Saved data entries

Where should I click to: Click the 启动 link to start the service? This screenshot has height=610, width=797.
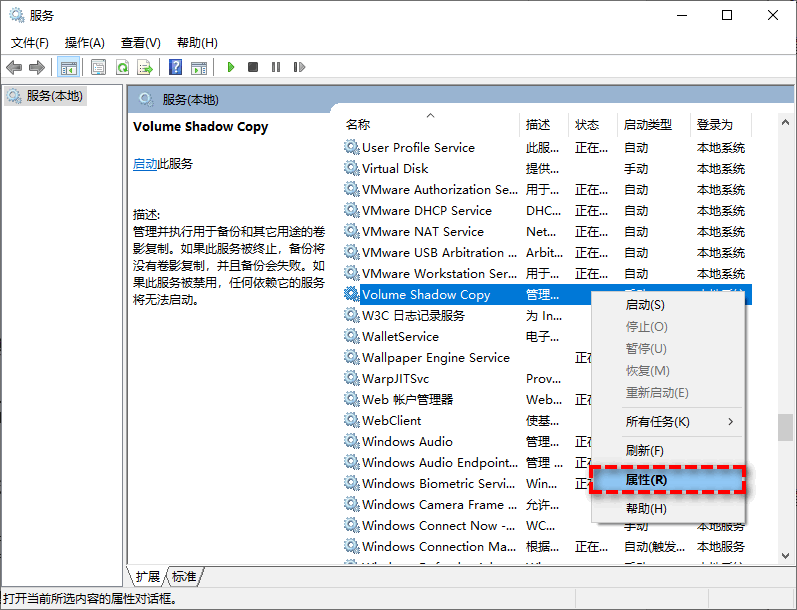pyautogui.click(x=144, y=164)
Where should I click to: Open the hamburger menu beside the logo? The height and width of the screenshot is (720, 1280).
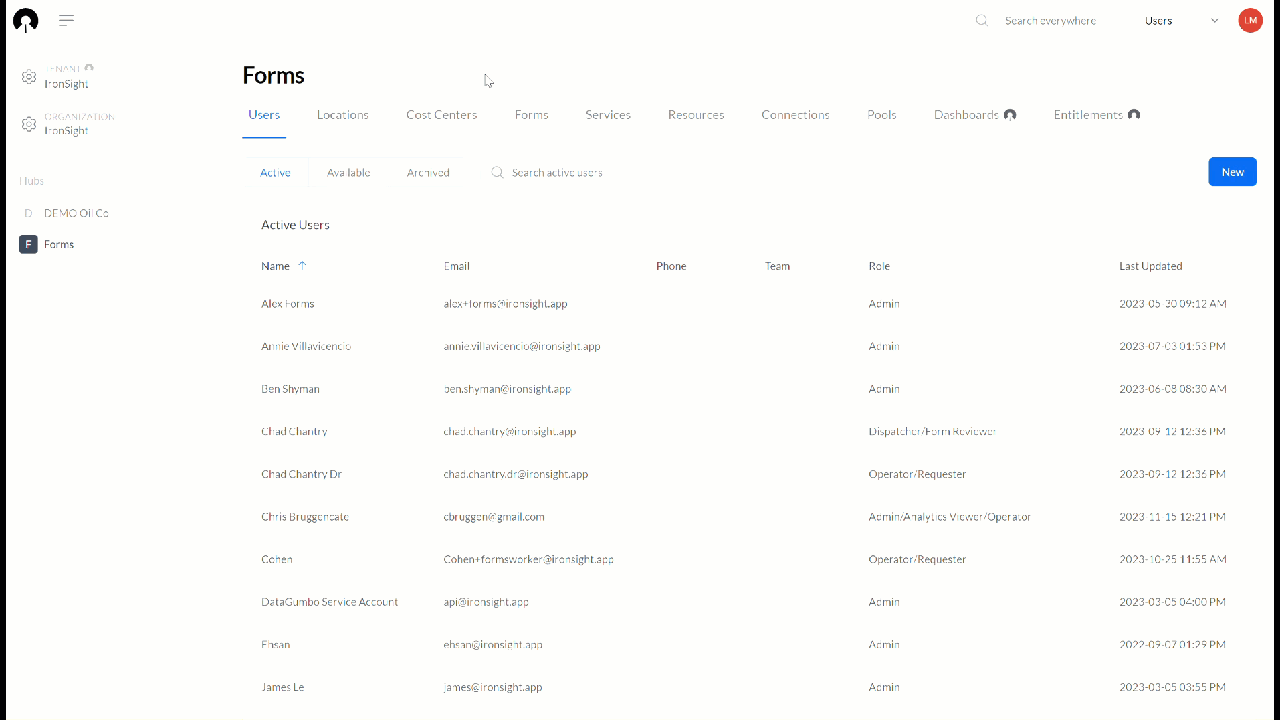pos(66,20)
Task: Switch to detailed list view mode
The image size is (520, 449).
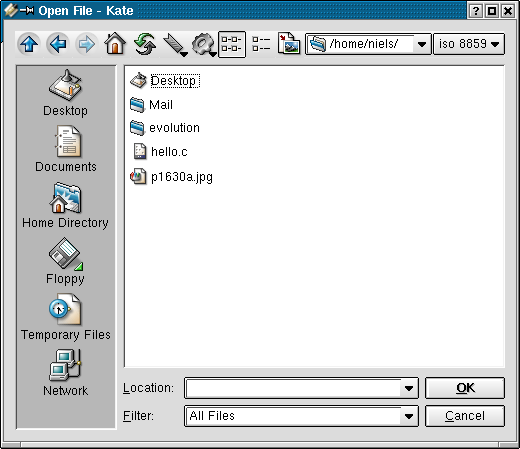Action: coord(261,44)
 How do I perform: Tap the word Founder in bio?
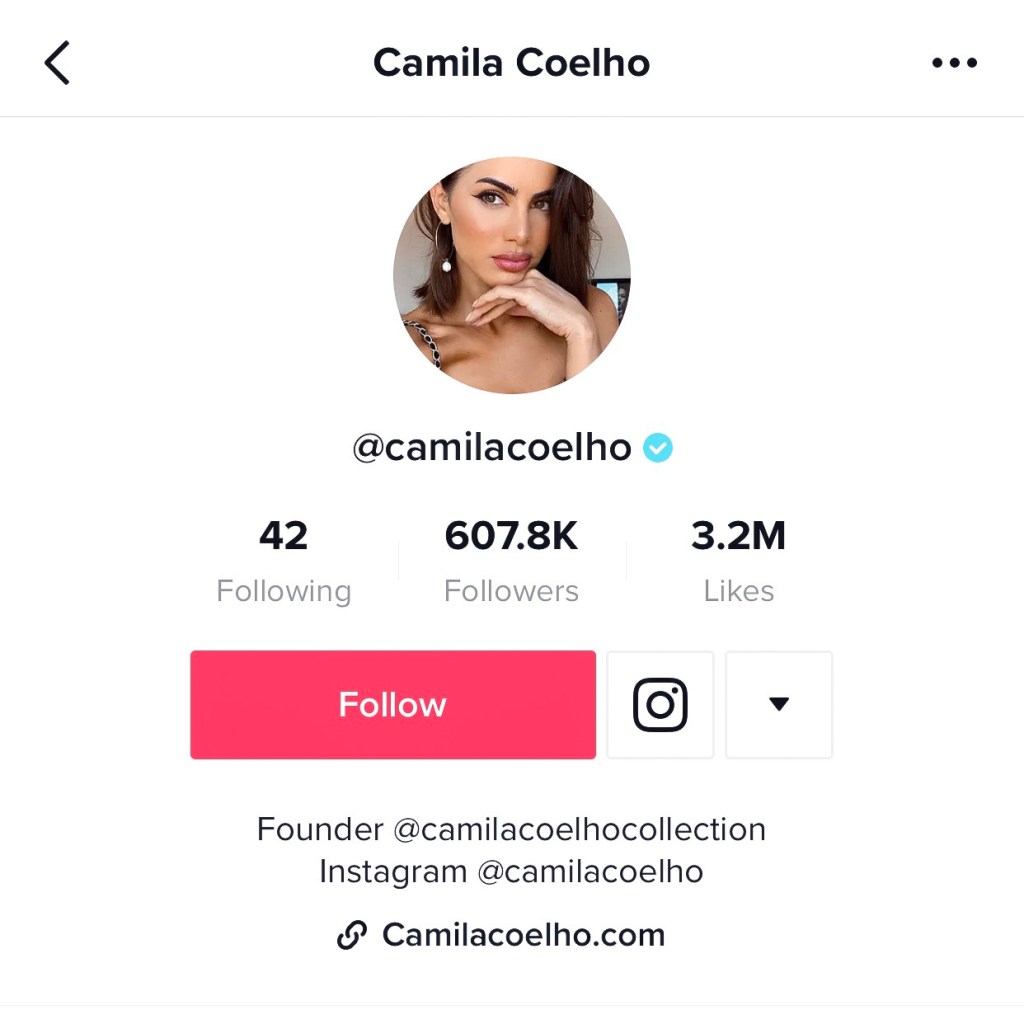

- WHAT NEEDS TO BE DONE: All records must be output exactly as they are, except for the pictures, which are left out.

- SOLVED EXERCISE:
Where should I click to: Click the 启动 link to start the service? This screenshot has height=610, width=797.
pyautogui.click(x=144, y=164)
Where should I click to: Open the hamburger menu beside the logo? The height and width of the screenshot is (720, 1280).
pos(66,20)
Task: Switch to detailed list view mode
The image size is (520, 449).
Action: coord(261,44)
 How do I perform: Tap the word Founder in bio?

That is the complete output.